Şanlıurfa ve Suriye’de eş zamanlı gerçekleştirilen bombalı saldırılardünya gündemine oturdu. Kobani’de ve Suruç’taki Amara Kültür Merkezi’nde yaşanan bombalı saldırının amacı ise merak konusu oldu. Peki, eş zamanlı saldırının perde arkasında neler var? Özellikle Suruç’taki bombalı saldırı hangi amaca hizmet ediyor? Ankara Strateji Enstitüsü Başkanı Mehmet Özcan, Suruç’ta ve Kobani’de gerçekleştirilen eş zamanlı saldırının perde arkasında yalnızca Kobani’de olayların yeniden alev alma isteğinin olmadığını savundu.

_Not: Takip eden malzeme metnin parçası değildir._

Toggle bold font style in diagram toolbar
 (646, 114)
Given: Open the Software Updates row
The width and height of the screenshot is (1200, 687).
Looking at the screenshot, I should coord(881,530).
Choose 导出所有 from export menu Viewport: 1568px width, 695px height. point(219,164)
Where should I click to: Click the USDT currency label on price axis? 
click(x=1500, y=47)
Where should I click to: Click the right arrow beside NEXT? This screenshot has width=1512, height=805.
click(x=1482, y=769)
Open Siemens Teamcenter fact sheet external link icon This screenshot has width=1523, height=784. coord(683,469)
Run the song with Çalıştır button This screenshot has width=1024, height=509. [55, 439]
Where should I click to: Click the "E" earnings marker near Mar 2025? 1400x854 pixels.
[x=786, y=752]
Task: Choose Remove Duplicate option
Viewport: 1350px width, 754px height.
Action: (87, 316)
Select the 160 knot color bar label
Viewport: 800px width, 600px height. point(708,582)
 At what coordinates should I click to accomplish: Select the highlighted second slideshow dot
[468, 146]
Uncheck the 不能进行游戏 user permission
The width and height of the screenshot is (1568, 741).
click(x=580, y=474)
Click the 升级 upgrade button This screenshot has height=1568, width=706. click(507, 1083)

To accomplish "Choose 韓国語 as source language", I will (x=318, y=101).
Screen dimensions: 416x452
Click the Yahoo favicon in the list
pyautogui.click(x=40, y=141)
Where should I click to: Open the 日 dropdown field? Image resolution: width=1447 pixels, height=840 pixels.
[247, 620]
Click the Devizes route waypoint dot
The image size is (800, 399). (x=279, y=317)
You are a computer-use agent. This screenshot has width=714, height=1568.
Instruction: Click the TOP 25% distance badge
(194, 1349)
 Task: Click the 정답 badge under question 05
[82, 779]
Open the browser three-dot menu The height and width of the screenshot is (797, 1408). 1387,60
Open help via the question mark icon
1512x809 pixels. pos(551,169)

Özcan, “Türkiye içindeki bir saldırıda hedeflenen amaç, Suriye’de yaşanan PKK-IŞİD çatışmasını Türkiye’ye çekmek” dedi.
Ankara Strateji Enstitüsü Başkanı Mehmet Özcan, Kobani ve Suruç’ta yaşanan bombalı saldırının perde arkasını ve hangi amaçlar taşıdığını AjansHaber’e değerlendirdi:
“AMAÇ, SADECE KOBANİ DEĞİL”
Suruç’ta ve Kobani’de gerçekleştirilen eş zamanlı saldırının perde arkasında yalnızca Kobani’de olayların yeniden alev alma isteğinin olduğunu düşünmüyorum. Bu bakış açısın yaşanan bombalı saldırıların perde arkasında ne olduğuna dair kuvvetli bir yorum olarak durmaz. Çünkü Kobani’de zaten çatışmalar muntazaman oluyor. Akabinde bu çatışma Suriye geneline dağılıyor. Dolayısıyla eş zamanlı bir saldırıya baktığımızda dünya gündeminde ses getiren eylem Suruç’ta oldu.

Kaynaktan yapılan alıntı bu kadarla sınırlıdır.